Background: How is language with meaning distinguished from language without meaning in the discussion of philosophy? That is the subject of "logic of language".
Outline of this page ...
"The Meaning is the Method of Verification"
Note: this continues the discussion Statements-of-fact and Logical Positivism and Nonsense.
[Does] reality accord with the picture or not? And this picture seems to determine what we have to do, what to look for, and how -- but it doesn't do so, just because we do not know how it is to be applied.
Asking whether and how a proposition can be verified is only a particular way of asking "How do you mean?" The answer is a contribution to the proposition's "grammar" or "logic". (PI §§ 352, 353)

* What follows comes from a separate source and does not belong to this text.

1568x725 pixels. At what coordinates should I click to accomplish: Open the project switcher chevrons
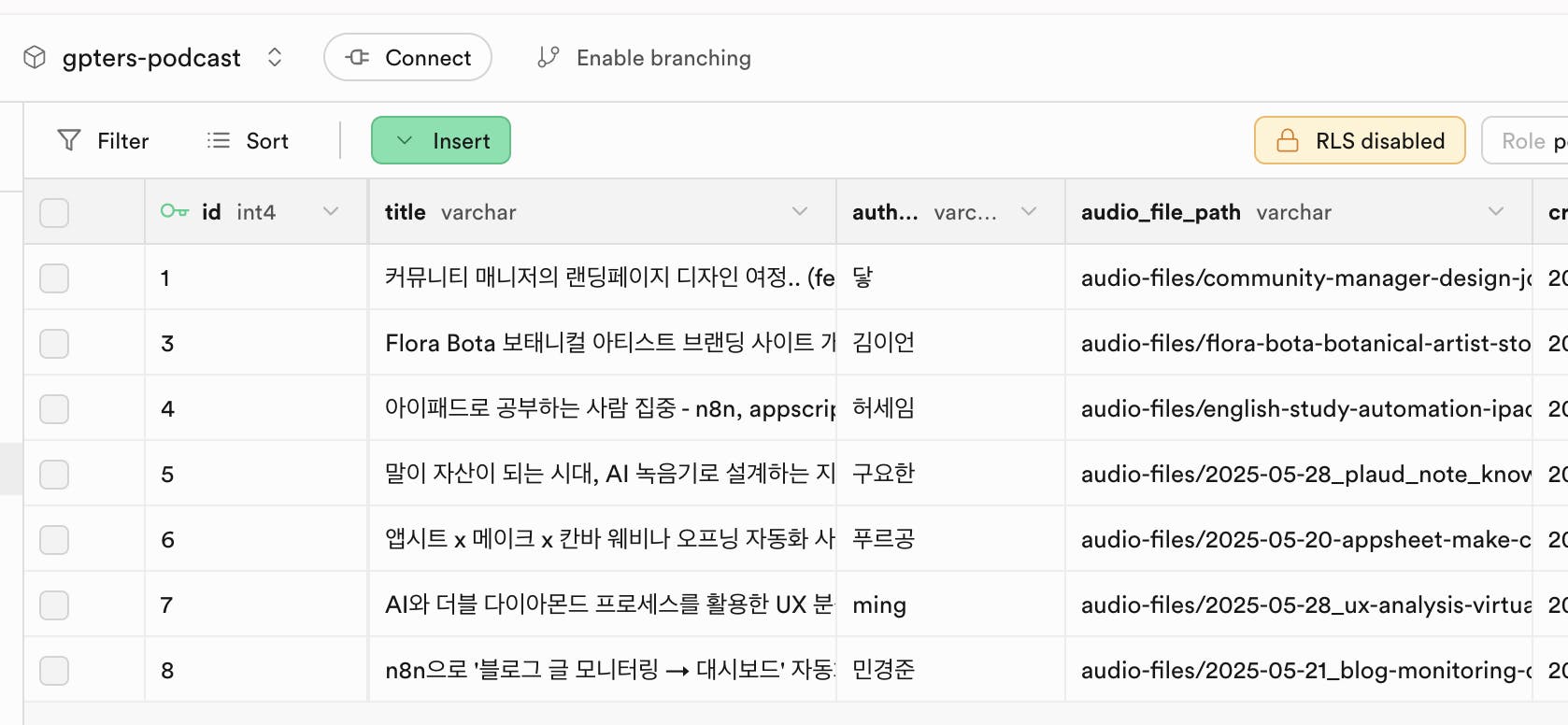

I used at one time to say that, in order to get clear about how a certain sentence is used, it was a good idea to ask oneself the question: "How would one try to verify such an assertion?" But that's just one way among others of getting clear about the use of a word or sentence. For example, another question which is very useful to ask oneself is: "How is this word learned?" "How would one set about teaching a child to use this word?" But some people have turned this suggestion about asking for the verification into a dogma -- as if I'd been advancing a theory about meaning. (D.A.T. G[asking] and A.C. J[ackson], "Ludwig Wittgenstein" in The Australasian Journal of Philosophy 29, no. 2 (1951); the authors say that Wittgenstein made this statement at the Moral Sciences Club at Cambridge; however, they do not indicate in which year that was.)

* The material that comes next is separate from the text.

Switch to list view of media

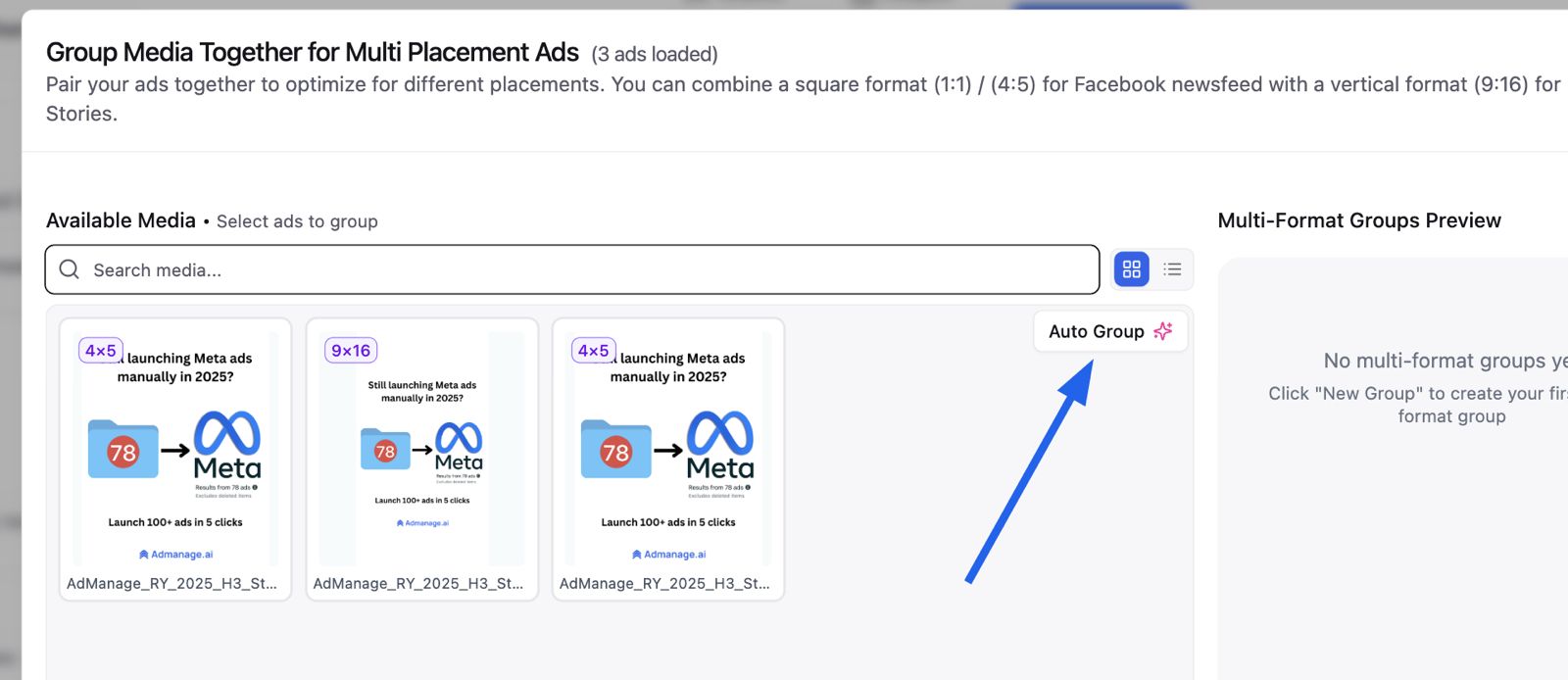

A "theory of meaning" would be a statement about "what the meaning of language really is", which I say in my Introduction is not what Wittgenstein's logic of language is. Malcolm recalled Wittgenstein telling him a story (which I shall retell this way): Suppose a policeman were recording the personal information of suspects; he would of course want to know what their occupation was -- but if a suspect was unemployed he would record that fact too. (Memoir 2nd ed., p. 55) That is, if you know that a proposition is unverifiable, then you know something important about its grammar, but not that it is necessarily nonsense. For example 'I have a toothache' is unverifiable, but it is not nonsense. Similarly, if you know -- i.e. if it is a true account of the grammar of our word 'taste', and I don't know whether it is, to say -- that "There is no disputing taste" (Seneca), you know something important about the grammar of the word 'taste', not that it is meaningless; for, of course, that word has many uses in our language.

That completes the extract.